** Task statement **
Filter by the string "width": return the lines of the material that contain it.

** Task inputs **
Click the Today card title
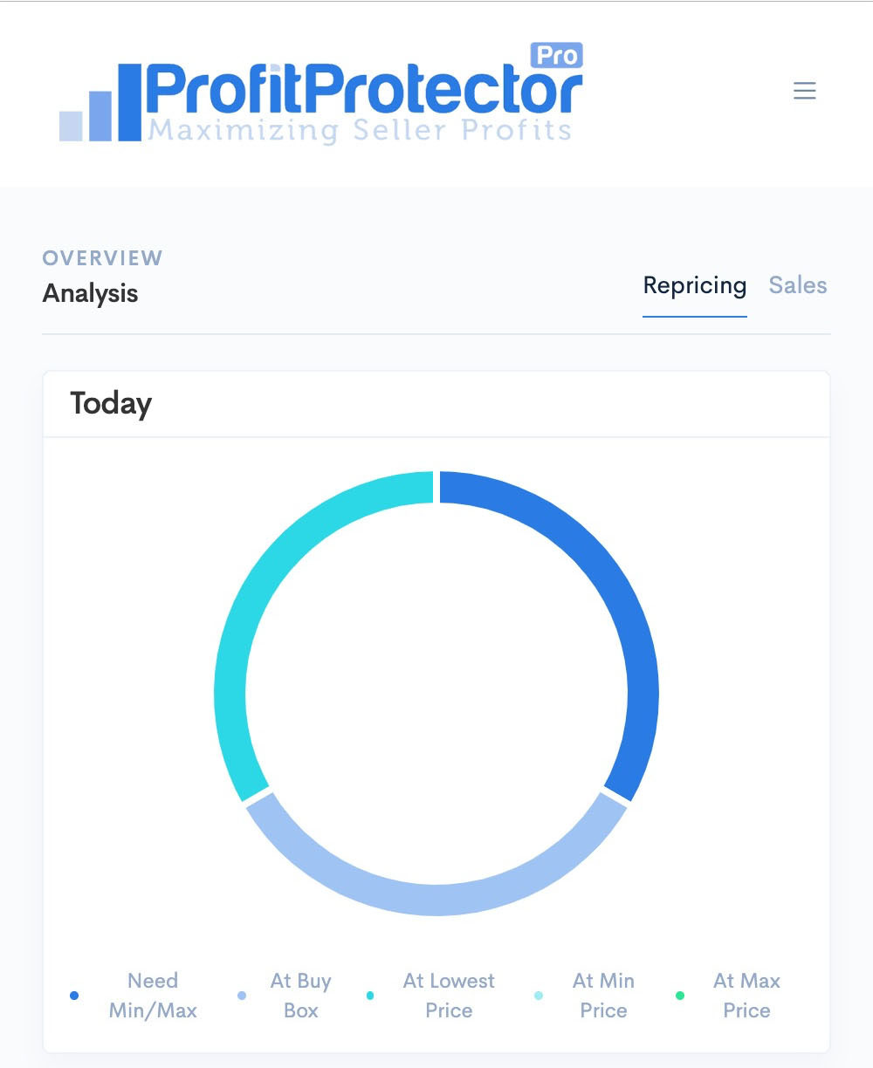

---

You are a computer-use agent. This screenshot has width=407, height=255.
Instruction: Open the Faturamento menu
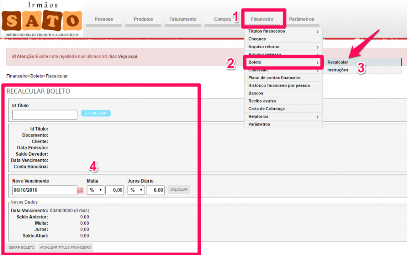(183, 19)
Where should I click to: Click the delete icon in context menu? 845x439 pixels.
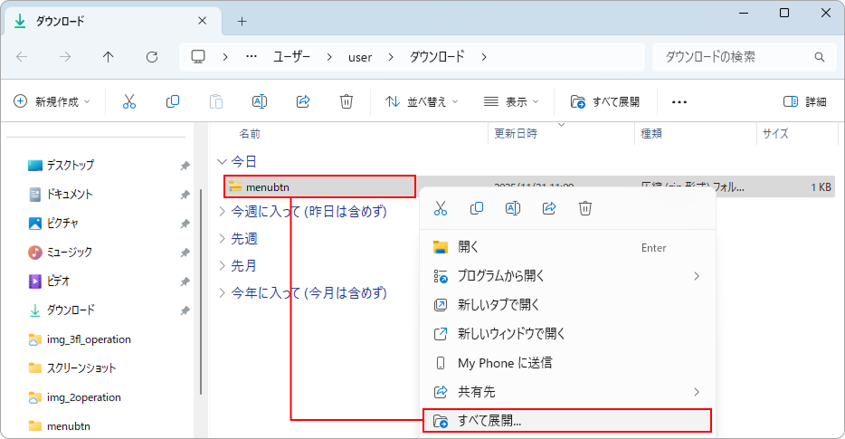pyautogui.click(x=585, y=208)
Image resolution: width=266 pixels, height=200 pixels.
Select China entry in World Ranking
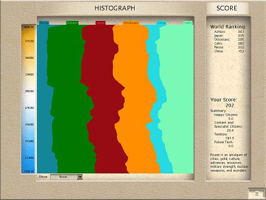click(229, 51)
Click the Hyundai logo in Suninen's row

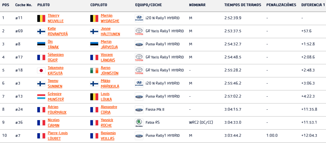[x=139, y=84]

** Reply **
You are a computer-use agent. This screenshot has width=407, height=255.
Image resolution: width=266 pixels, height=200 pixels.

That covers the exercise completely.